課題 1 ->
この記事について、次の問いに答えてください。
(a) 記事が載っている連載の名前は何ですか？
(b) 若い頃の牛丸さんは、どんな感覚で歌詞を書いていたと話していますか？
(c) 今の牛丸さんは、自分の発散ではなく何をしたいと考えていますか？
── 文書
インタビュー連載『あの歌詞が忘れられない』
yonige 牛丸ありさが明かす、魅了された3曲の歌詞 宇多田ヒカル、キセル、さよならポエジー……“距離感のバランス”に言及
ただの日常を表現することの難しさに気づいた
ーーなるほど。やはりこれまでのお話を聴いてると、牛丸さんにとって“距離感”は非常に重要な要素なんですね。yonigeの歌詞も、初期の頃と比較すると徐々に俯瞰的な視点になっています。
牛丸:当時は若かったこともあって、自分のことを全部さらけ出すことがおもしろいと思っていたんです。大げさな表現かもしれないんですけど、「詞」というよりかは「Twitter」のような感覚で歌詞を書いていて。自分にあった出来事を発散するように書いていたんだと思います。でも、今は詞を書くおもしろさと向き合っていて、自分の発散ではなくて文章をちゃんと書きたいって考えています。
────
課題 2 -> 記事の後に続くエントリーから、「icon」という語を含む行をすべて集めてもらえますか？
── 生データ
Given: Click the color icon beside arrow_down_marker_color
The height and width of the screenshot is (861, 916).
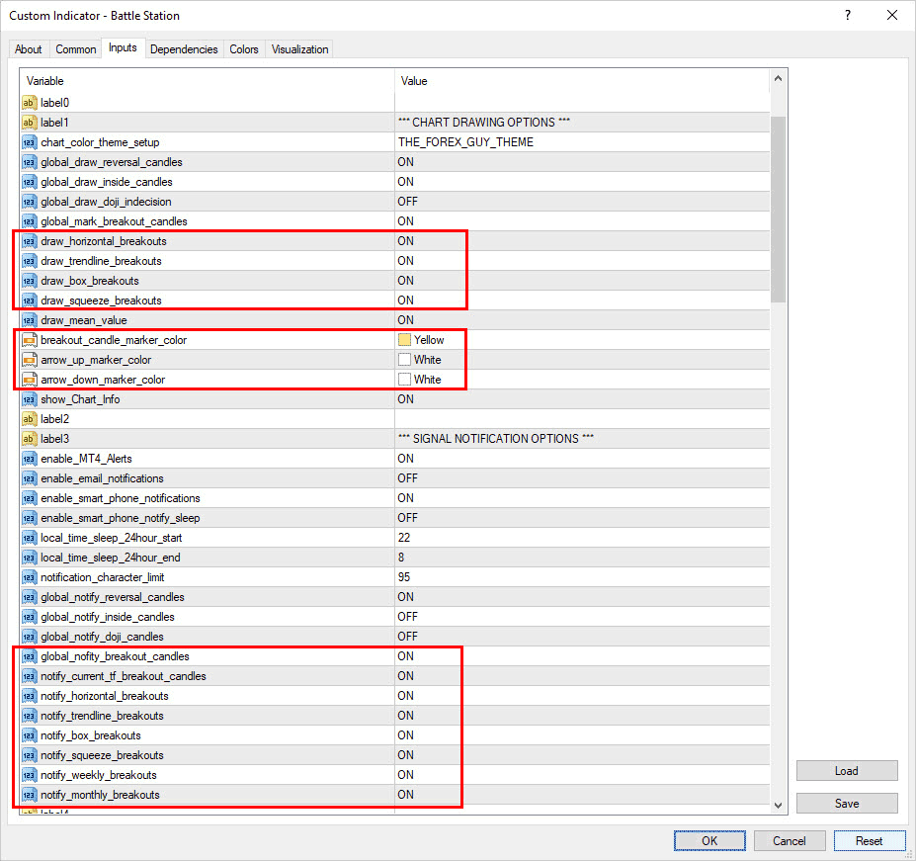Looking at the screenshot, I should 30,380.
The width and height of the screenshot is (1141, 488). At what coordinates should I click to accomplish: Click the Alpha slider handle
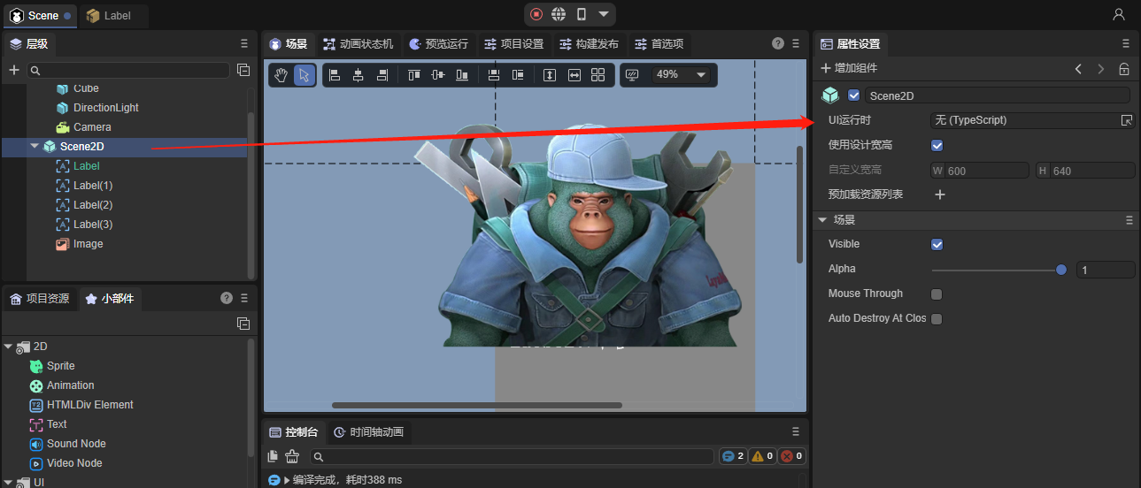[x=1061, y=270]
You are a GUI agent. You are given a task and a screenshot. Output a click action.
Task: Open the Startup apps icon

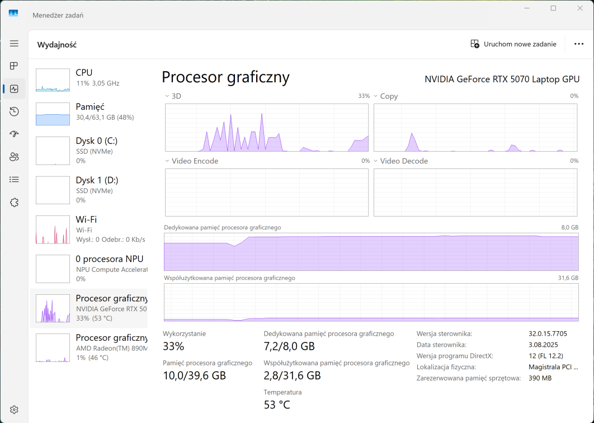[x=14, y=134]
────
解答 1 ->
(a) 『あの歌詞が忘れられない』
(b) 「詞」というより「Twitter」のような感覚
(c) 文章をちゃんと書きたい

解答 2 ->
Given: Click the color icon beside arrow_down_marker_color
Task: Open the Startup apps icon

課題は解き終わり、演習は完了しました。